### Given task:
Rename "icon" to "symbol" in the entries below, starting at the line that contains "I will coord(332,79)." and stopping after the line that contains "(x=603, y=527)". Give back only those lines, with nothing else changed.
-- START OF Records shown --
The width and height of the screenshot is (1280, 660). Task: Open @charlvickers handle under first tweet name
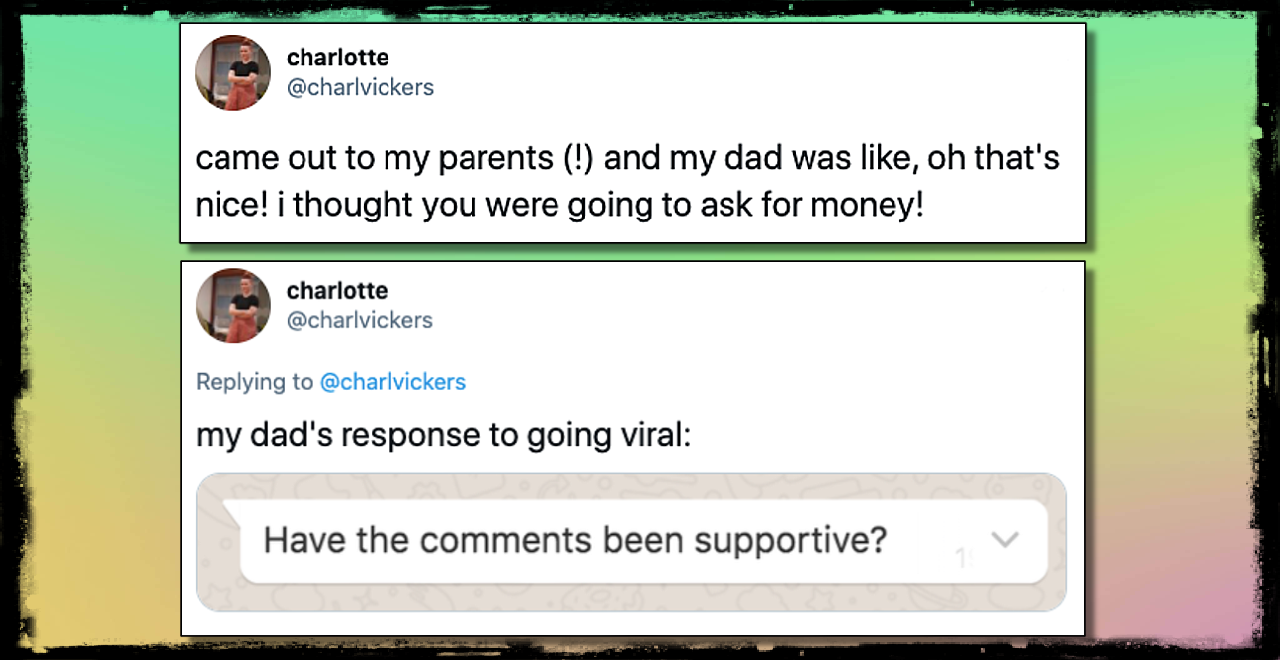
-- END OF Records shown --
-- START OF Records shown --
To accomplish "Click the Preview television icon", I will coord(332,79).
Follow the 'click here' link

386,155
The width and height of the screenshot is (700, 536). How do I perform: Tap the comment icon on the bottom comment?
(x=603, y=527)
-- END OF Records shown --
### Solved exercise:
To accomplish "Click the Preview television symbol", I will coord(332,79).
Follow the 'click here' link

386,155
The width and height of the screenshot is (700, 536). How do I perform: Tap the comment symbol on the bottom comment?
(x=603, y=527)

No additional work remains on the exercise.